I am doing this link here: http://www.greenteapress.com/thinkpython/thinkCSpy/html/chap19.html

THe problem is i am at the very last exercise. It says to do this:
As an exercise, write an implementation of the Priority Queue ADT using a linked list. You should keep the list sorted so that removal is a constant time operation. Compare the performance of this implementation with the Python list implementation.

Here is what I don't understand... in order to make removal a constant time function you have to keep the list sorted. in order to make the list sorted... you have to make the insert function a Linear function.. as opposed to constant time. isn't that correct? And is a linked list a better option than just a plain list if you want to keep it sorted?

How do you go through a linked list and keep it sorted? For instance to print every node in a linked list

while node:

print node
node = node.next

the reason that works is because it creates a copy of the real node you pass to that function... and so its printing a copy. Otherwise you would be starting with the head.. and the head would be changing each pass through the loop. If you want to keep the list sorted, how can you do that without actually modifying the nodes??

you have linked list: to change it, you just modify the links, no?

IMHO you need some background in data structures - see wiki in my sig

triptoe - you are correct that inserting an arbitrary value into a sorted linked list is a linear-time affair.

Can't you do a binary search to find the insert point? That wouldn't be linear time then, I think.

To binary search, you need random access. With a linked list, you don't have random access. Well, you do, but it isn't constant-time. It's linear-time, and that destroys any advantage binary search might have.

hashes are so much better than lists for priority queues :P

constant time insertion and constant time removal :)

here's a sample in perl:


sub enqueue {
push @{$_{"$_[0]"}}, $_[1];
}

sub dequeue {
foreach(sort { $a <=> $b } keys %_) { return shift @{ $_{$_} } if ($#{ $_{$_} } > -1); }
}


EDIT: in perl, the arrays are actually doubly linked circular lists, so adding and removing is literally constant time :)

hashes are so much better than lists for priority queues :P

constant time insertion and constant time removal :)

here's a sample in perl:


sub enqueue {
push @{$_{"$_[0]"}}, $_[1];
}

sub dequeue {
foreach(sort { $a <=> $b } keys %_) { return shift @{ $_{$_} } if ($#{ $_{$_} } > -1); }
}


EDIT: in perl, the arrays are actually doubly linked circular lists, so adding and removing is literally constant time :)Would you mind explaining this algorithm? Chances are, there's a hidden cost somewhere. I hope your 'sort' in the second function isn't literally a sort of the keys of the hash.

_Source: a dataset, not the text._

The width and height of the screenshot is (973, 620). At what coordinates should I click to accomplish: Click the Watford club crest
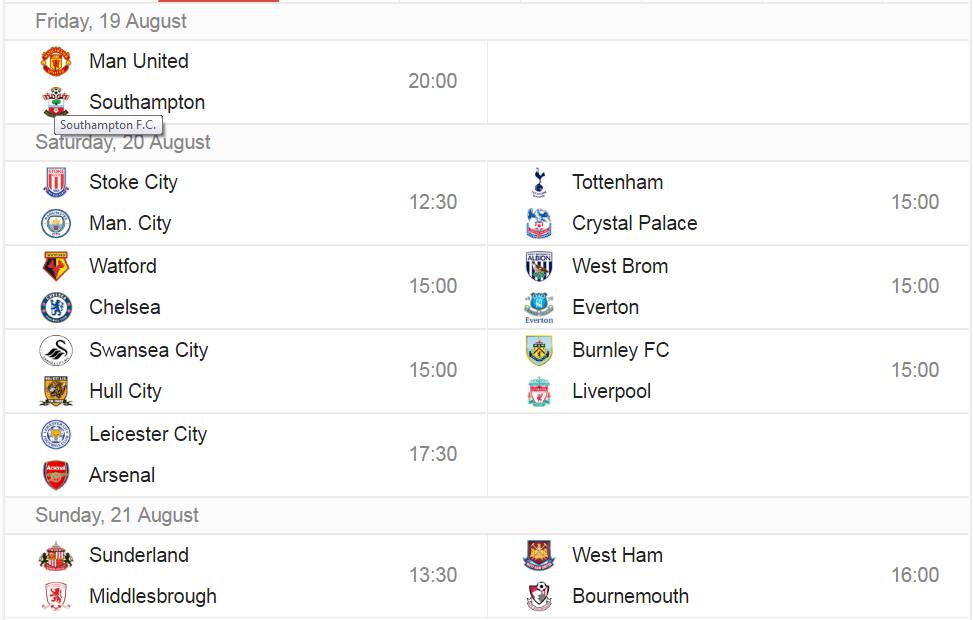click(x=56, y=266)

good thing you reminded me of the sort, it's nlogn, I stand corrected. also, keep in mind that the code allows for any numerical priority (sorting has to change to be able to check strings). but the sort does happen once (or it should, since the foreach should be taking a list not an expression)

but in any case ...

ENQUEUE
1. start with an empty hash.
2. dereference the hash element as an array with the given priority (in perl, if it doesn't exist when accessing it, it gets created).
3. push the value onto the array (in perl, there is on list and no stack, there is only the array, beat that python :-P)

DEQUEUE
1. sort the keys in accending order
2. pick the lowest key and shift the element out, and return it.
*3. if the array in #2 is empty, go to the next one.

To binary search, you need random access. With a linked list, you don't have random access. Well, you do, but it isn't constant-time. It's linear-time, and that destroys any advantage binary search might have.

Doh!

Here is what I don't understand... in order to make removal a constant time function you have to keep the list sortedIf we are all using linked list to mean the same thing, then the list is not sorted, the keys are sorted. If the list is sorted, then you don't really need a linked list because you can just search the sorted list with the len/2 method. Also, removing something usually just means removing the key/link. The actual records are removed all at once, once per day or at some time interval, because all of the keys have to be generated again because some of the records have now moved. In any case, I'm not sure that I understand exactly what you are asking, but this is a learning exercise, so it is best to take it step by step. Post the code you have, even if it is only creating a list of test data and the related indexes, and I'm sure someone will help with the next step.

Suggestion: keep a "master" pointer to the head, and use a COPY when doing a search.